Amazon has announced its new storage service Zocalo aimed right at the enterprise market. This is notable because Amazon has served as the backbone of the file storage industry for the last five years. Simple APIs coupled with massive storage capabilities and extremely competitive pricing resulted in Amazon becoming a central pillar in the design of many cloud based and hybrid storage systems. This is a subject close to my heart because I’ve spent significant amounts of time mucking around in their ecosystem and have my own storage product built on top of it called SenderDefender. When I first saw the article the first thought I had was, “great, more competition” but in reality what we have is more of the same.

Companies that leverage systems like Dropbox, Box, or now Zocalo are making a mistake. They are ceding complete control of their data to a third party, and in exchange for inexpensive and accessible storage are opening themselves up to a host of insider threats. A few months ago I gave a talk on insider threats in a military setting, and there is a common misconception that the term only applies to the employees within an organization. The reality is that it applies to the employees within every organization that you interface with. When you leverage services like Amazon’s Zocalo offering you are dramatically increasing the attack surface of your company.

The attack surface is a nebulous security phrase, but it boils down to the idea that the more systems, components, and people who have access to your internal data the less secure you ultimately are. Now, in addition to worrying about the disgruntled former employee, you need to worry about Amazon’s disgruntled employees, and Dropbox’s, etc. There is an amplification effect at play that results in a greater chance for corporate espionage and data theft. These are very real issues, that target American corporations and individuals in the form of identity theft and fraud every single day. People are all too willing to exchange convenience and cost for security. The weakest link is always the person with the most access, and the most to gain from a security breach.

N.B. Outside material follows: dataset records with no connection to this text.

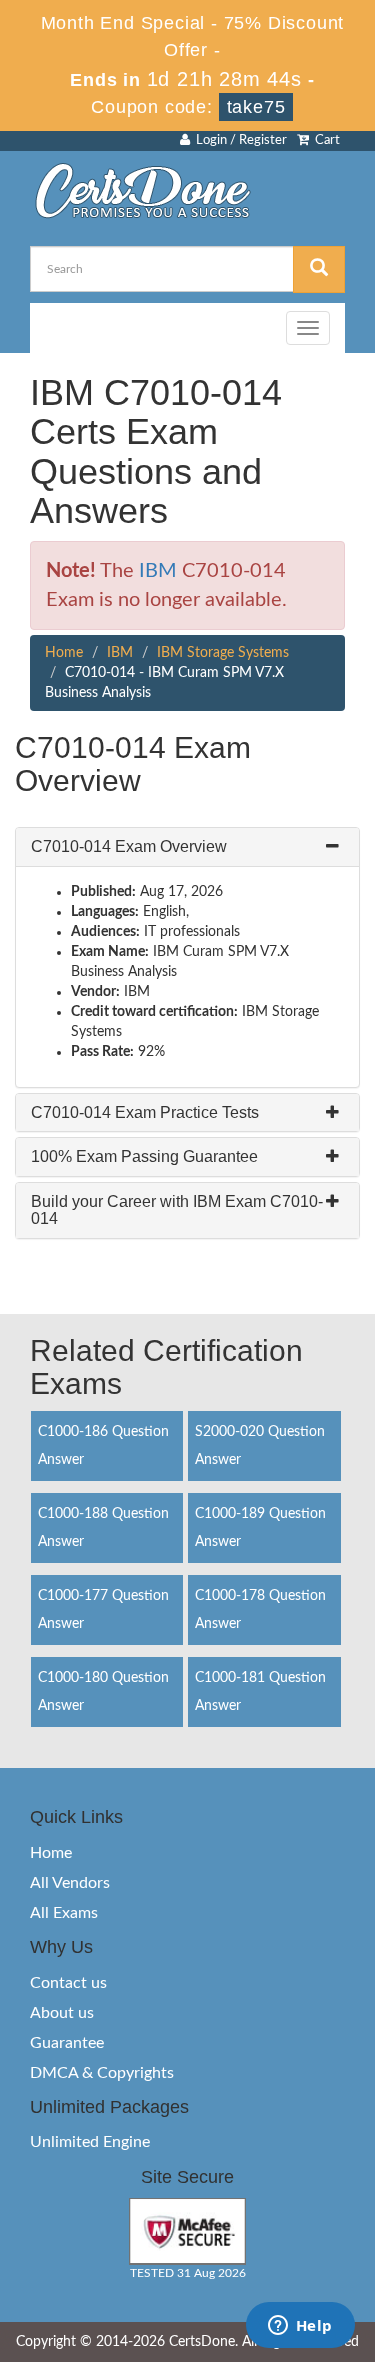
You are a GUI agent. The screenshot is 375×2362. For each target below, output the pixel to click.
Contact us (68, 1983)
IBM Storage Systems (223, 653)
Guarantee (67, 2043)
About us (62, 2013)
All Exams (64, 1913)
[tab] (187, 847)
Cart (324, 140)
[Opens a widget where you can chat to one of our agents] (300, 2327)
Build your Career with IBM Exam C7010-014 (177, 1210)
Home (64, 653)
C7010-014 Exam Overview (129, 846)
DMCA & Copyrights (102, 2073)
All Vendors (70, 1883)
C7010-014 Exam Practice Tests (145, 1112)
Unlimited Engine (90, 2142)
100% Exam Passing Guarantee (144, 1156)
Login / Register (238, 140)
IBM (158, 571)
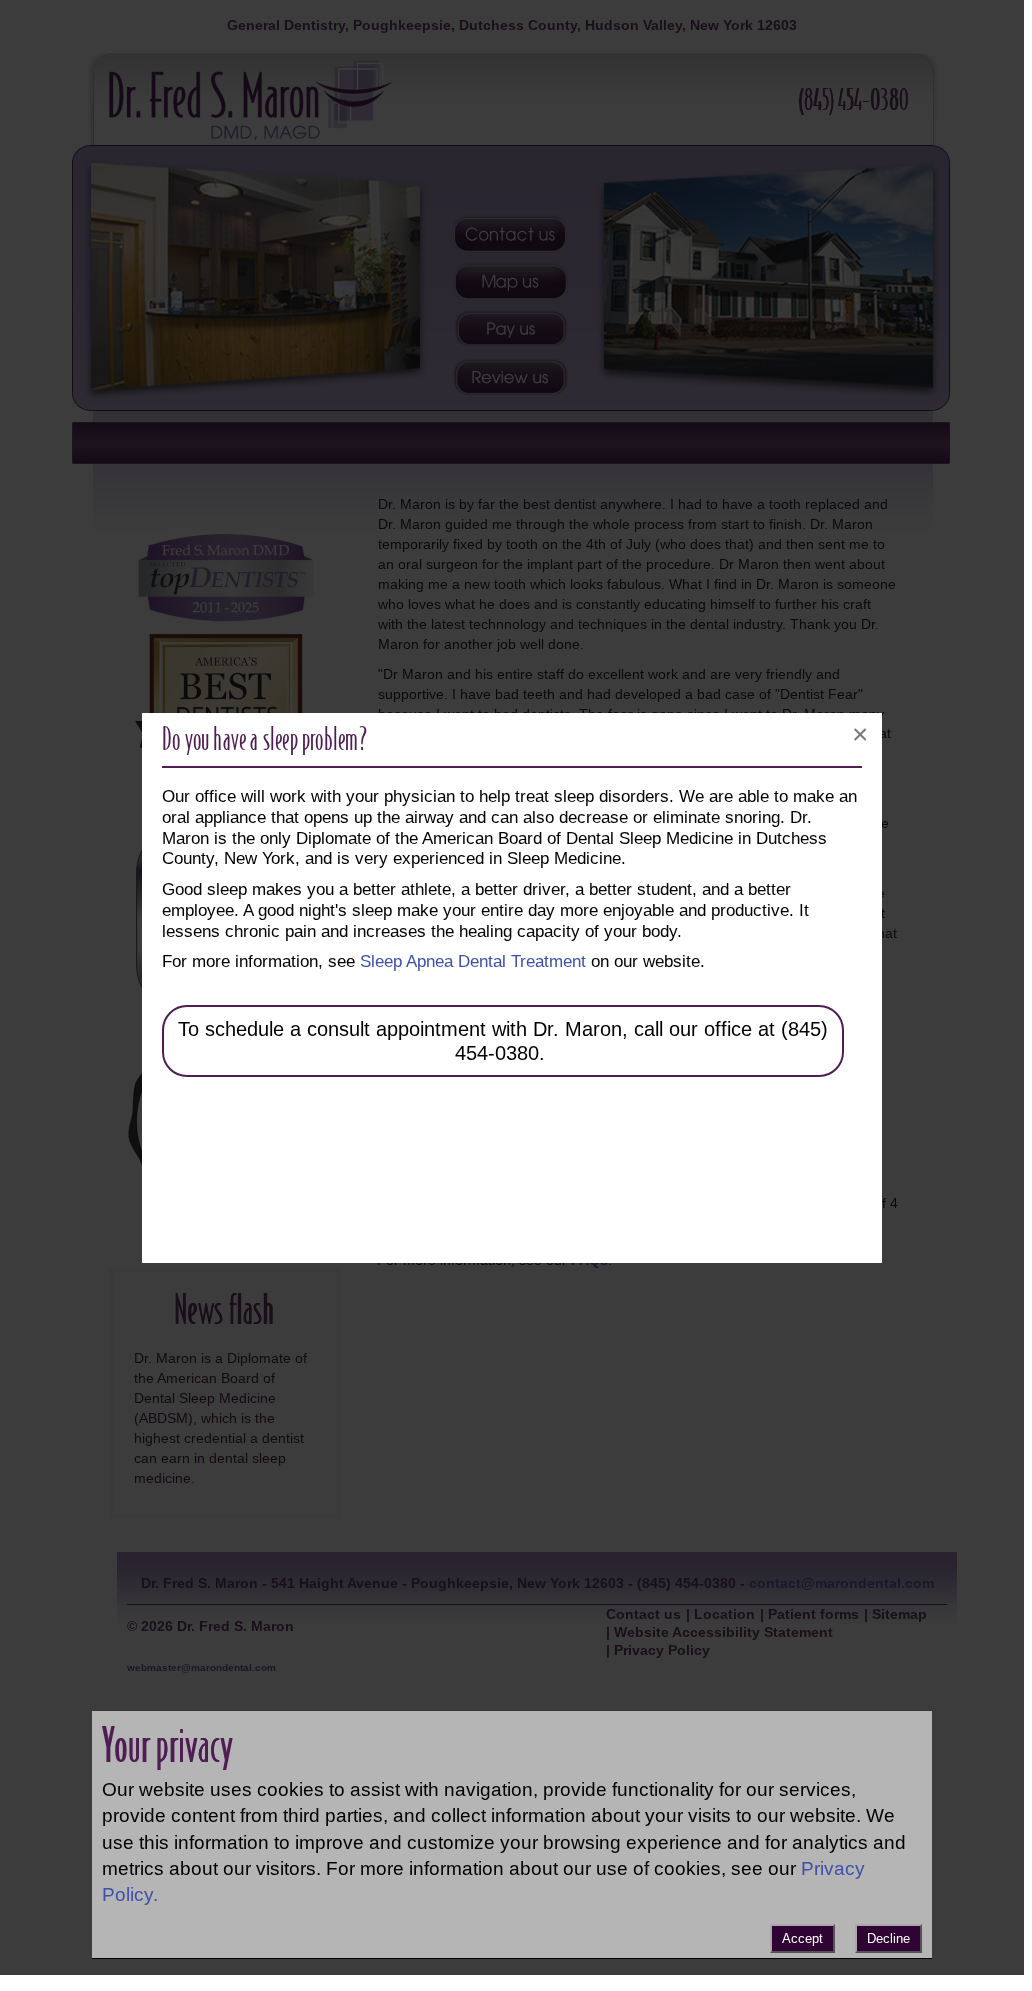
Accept (802, 1938)
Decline (888, 1938)
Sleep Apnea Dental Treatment (473, 961)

Now as a small business owner or individual you may think this doesn’t apply to you, that you aren’t a target, that nobody is interested. The reality is quite different. Your data is commingled with thousands of other companies on shared servers. Someone could be targeting SSN or credit card numbers, maybe they are just grabbing all word documents, or files that include actionable intelligence. They can do mass collection and sweeping where your data is just collateral damage. Numerous companies have already been compromised because of the lacks data security policies of most cloud service providers. I haven’t even started talking about Google Drive and Microsoft one drive, both of which have a similarly atrocious security policy. They have a vested interest in being able to read your data, the advertising business model depends on it.

The thing is, there is a real solution to this problem. Cryptography. Strong user-controlled cryptography, that denies third party organizations any access to the underlying data. SenderDefender is built on those principles, that nothing short of mathematical security can keep people out of your private data. As we consolidate onto cloud services this is becoming increasingly important. Why would you trust Amazon or Dropbox or Google with your private legal documents, personal information, medical history? Yet people do, every single day, because they have masterfully blurred the lines. There is a perception that your data is private, when in fact it is completely open, accessible, search-able, and indexed. We need to support next generation services that provide convenience and ease of use, while also taking a real stance on these issues.

I’ve said it before but its time for a corporate version of megaupload, a completely opaque, well integrated and seamless encryption experience for every day users that keep their data out of the prying eyes of government, malicious hackers, and profiteers. We are tantalizingly close to being able to realize that experience, but consumers need to be educated to the risks involved when they use online storage services, and the potential monetary benefits of keeping full control of their information.